Unsettling the familiar

‘Pieta’, the Kim Ki Duk film screened at the 17th IFFK, shakes the audience out of the familiar screen environs and mental frameworks
Unsettling the familiar

Kim Ki Duk cinema never fails to become a treat for the film lovers of IFFK. No wonder why Kim Ki Duk a South Korean film maker has so many admirers in Kerala. This time also it was evident from the crowd in front of the theatre where his film Pieta was screened for the 17th IFFK. Even with two or three characters and limited locations Kim can do wonders. From the 10th IFFK, Kim has been carried on shoulders by the film lovers of Kerala through his magical depiction of films  like ‘Spring, Summer, Fall, Winter…..and Spring,’ ‘The Bow’, ‘Samaritan Girl,’ ‘Coast Guard’ etc.
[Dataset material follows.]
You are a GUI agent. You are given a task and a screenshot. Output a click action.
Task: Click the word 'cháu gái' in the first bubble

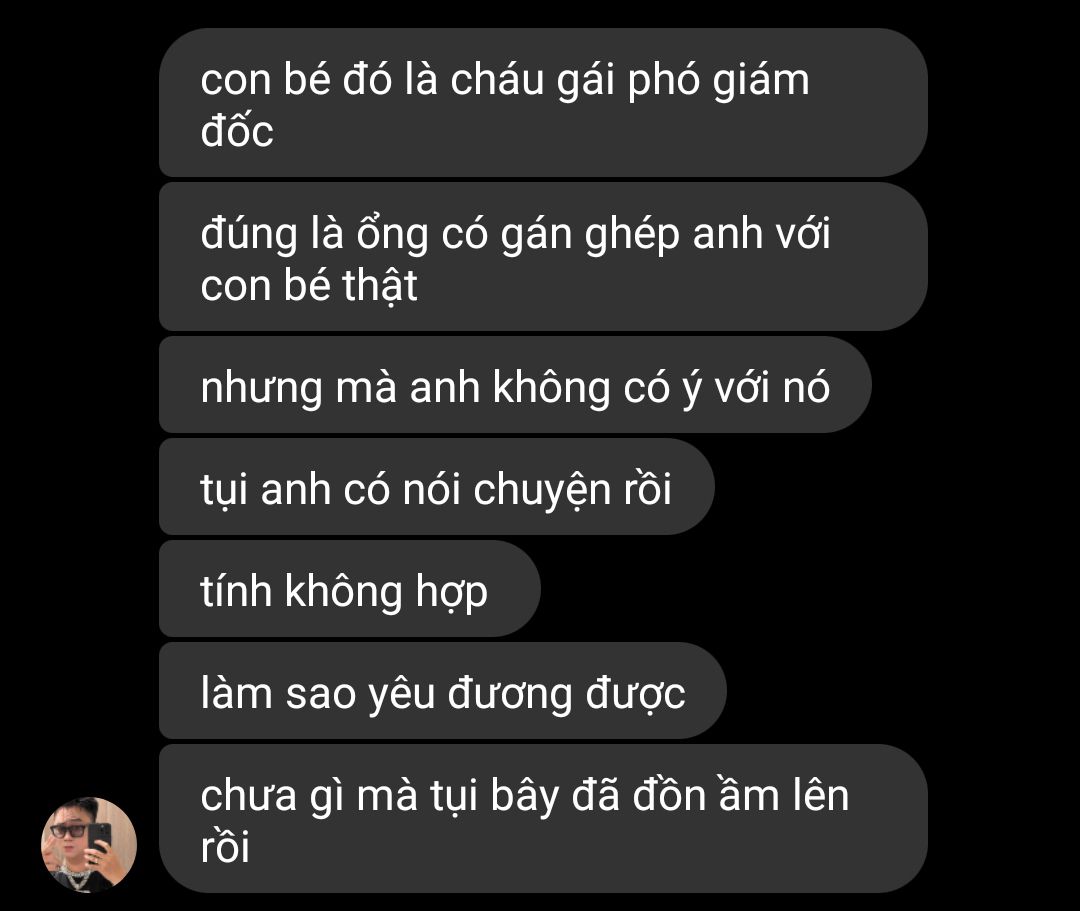[x=532, y=81]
The film revolves round the life of Lee Kyan Do, a heartless man who threatens the debtors who do not repay their loans. The only way of  making the helpless people repay is to make them crippled so that they can claim their insurance which will be sufficient for them to repay their debt. The first half of the film makes the spectators travel through violent scenes which is the speciality of most Kim films.

The turning point of the film is the sudden arrival of a middle-aged lady who claims to be Kyan Do’s mother. She asks for his forgiveness as she abandoned him forty years back as a child. Gradually Kyan Do starts loving the lady as his mother after she goes through cruel experiments like eating a piece of flesh from Kyan’s thigh and also suffering molestation from him to prove that she is his mother.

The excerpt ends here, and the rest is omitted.